EXERCISE REQUIREMENTS |
1. Substitute "wrinkles" for "creases" in the passage on the binding projections, and give the part that opens with the words "In this exemplary embodiment, as shown in FIG. 5A, multiple" and closes with "is provided at each end of the projection row 44.".
2. In the passage on the binding projections, how many lower projections are provided at each end of the projection row in this exemplary embodiment?
3. Extend the passage on the binding projections with new text that follows on from its last sentence.
───── TEXT SEGMENT ─────
In contrast, in the exemplary embodiment shown in FIG. 5A, the lower pressing member 83B having the lower projections 42A has four higher projections 42B, and the binding performance for thick sheet stacks B is higher than that in the comparative example shown in FIG. 6.

Furthermore, as in this exemplary embodiment (as in the exemplary embodiment shown in FIG. 5A), by providing the lower projections 42A at the ends of the projection row 44, creases that may be formed in the sheet stack B are reduced.

When binding is performed by pressing two pressing members having projections against a sheet stack B, creases are likely to be formed around a portion of the sheet stack B against which the pressing members are pressed.

In contrast, as in this exemplary embodiment, by providing the lower projections 42A at the ends of the projection row 44, creases are less likely to be formed in the sheet stack B than in the case where the higher projections 42B are provided at the ends of the projection row 44.

In this exemplary embodiment, as shown in FIG. 5A, multiple (in this exemplary embodiment, two) lower projections 42A are provided at each end of the projection row 44.

In this case, creases are even less likely to be formed in the sheet stack B than in the case where a single lower projection 42A is provided at each end of the projection row 44.

In this exemplary embodiment, as shown in FIG. 5A, the lower projections 42A are provided at both ends of the projection row 44 in the projection arrangement direction. In this case, creases are less likely to be formed in the sheet stack B than in the case where the lower projections 42A are provided at only one end of the projection row 44.

When the lower projections 42A are provided at only one end of the projection row 44, creases are likely to be formed around a portion of the sheet stack B to which the other end of the projection row 44 comes into contact.

Furthermore, as in this exemplary embodiment, by providing the lower projections 42A at the ends of the projection row 44 of the lower pressing member 83B, which has more projections than the upper pressing member 83A, the pressing members are unlikely to move (shift) in the projection arrangement direction (longitudinal direction of the pressing member).

In other words, when the projections located at the extreme ends, among the multiple projections provided in the pressing member that has more projections, are the lower projections 42A, the pressing members are unlikely to move (shift) in the projection arrangement direction.

In this case, a decline in binding performance and damage to the sheet stack B due to the movement of the pressing members are unlikely to occur.

As in this exemplary embodiment, by providing the lower projections 42A, the upper pressing member 83A, which is the pressing member that moves, easily moves in the projection arrangement direction when the upper pressing member 83A advances toward the lower pressing member 83B.
───── SUPPLIED INFORMATION ─────
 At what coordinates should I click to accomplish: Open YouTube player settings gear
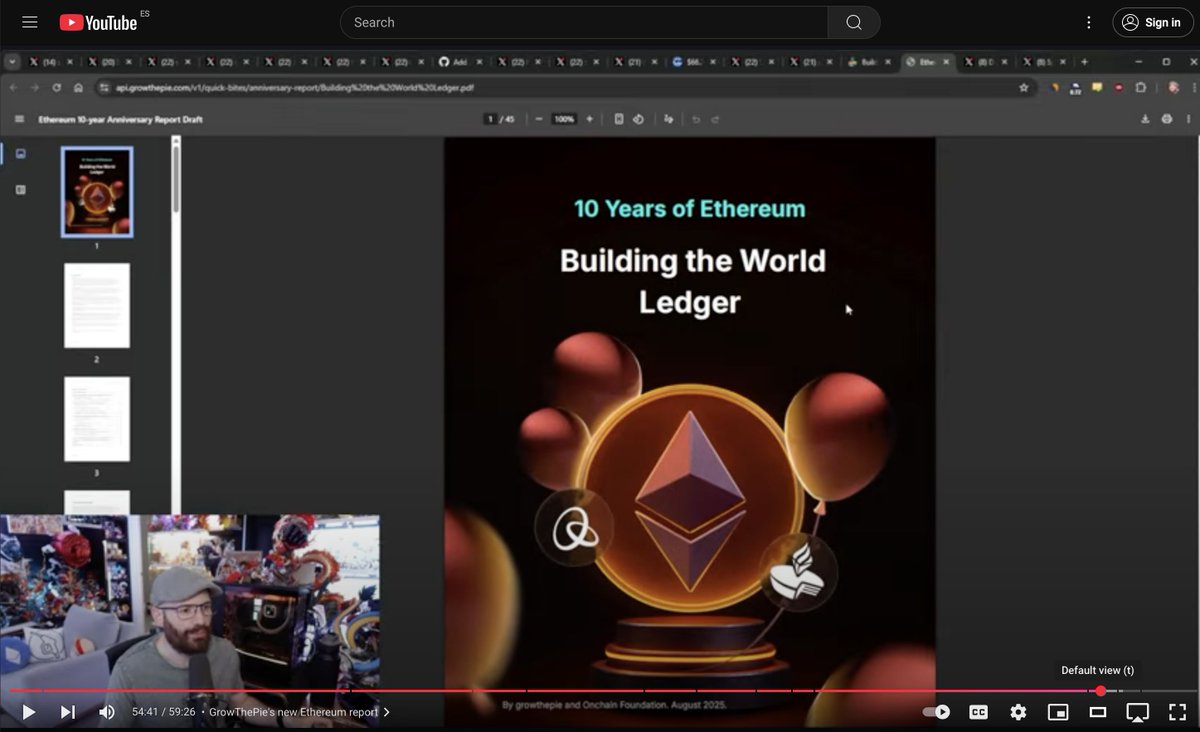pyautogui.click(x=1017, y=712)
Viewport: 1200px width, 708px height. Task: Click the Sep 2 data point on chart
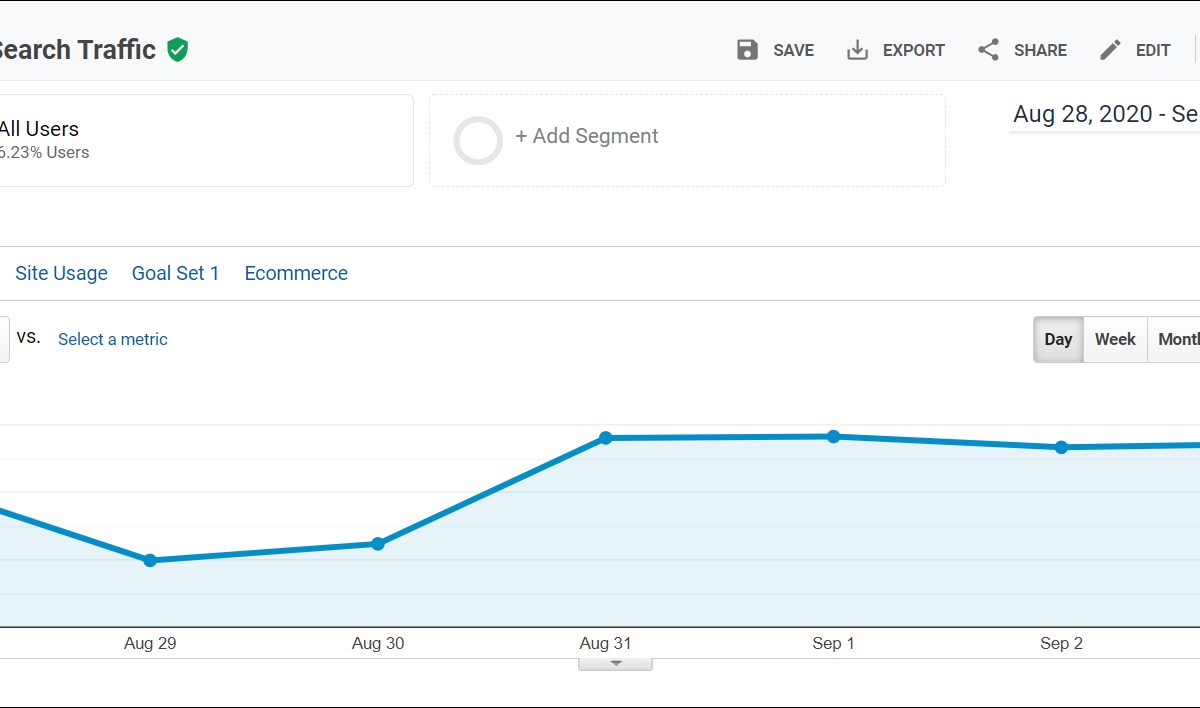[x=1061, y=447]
─────
ANSWERS FOR THIS EXERCISE |
1.
In this exemplary embodiment, as shown in FIG. 5A, multiple (in this exemplary embodiment, two) lower projections 42A are provided at each end of the projection row 44.

In this case, wrinkles are even less likely to be formed in the sheet stack B than in the case where a single lower projection 42A is provided at each end of the projection row 44.

2. Two

3.
In this case, the pressure applied to the sheet stack B may partially drop, leading to a decline in binding performance, or a portion of the sheet stack B may be excessively pressed, leading to damage to this portion.

More specifically, in the configuration in this exemplary embodiment, when a thick sheet stack B, which has high rigidity, is to be bound, a portion of the sheet stack B facing the lower projections 42A is unlikely to be deformed.

More specifically, because the lower projections 42A are designed for sheet stacks B having low rigidity, such as thin sheet stacks B, when a thick sheet stack B is to be bound, the sheet stack B is unlikely to be deformed when the lower projections 42A are pressed against the sheet stack B. In this case, the portion of the sheet stack B facing the lower projections 42A is likely to maintain a flat state.

FIG. 7 shows a state of a thick sheet stack B against the lower projections 42A are pressed. In FIG. 7, all the projections 42 provided in the upper pressing member 83A and the lower pressing member 83B are the lower projections 42A.

When the lower projections 42A are pressed against the thick sheet stack B, as described above, the sheet stack B is unlikely to be deformed, and, as shown in FIG. 7, the sheet stack B is likely to maintain a flat state.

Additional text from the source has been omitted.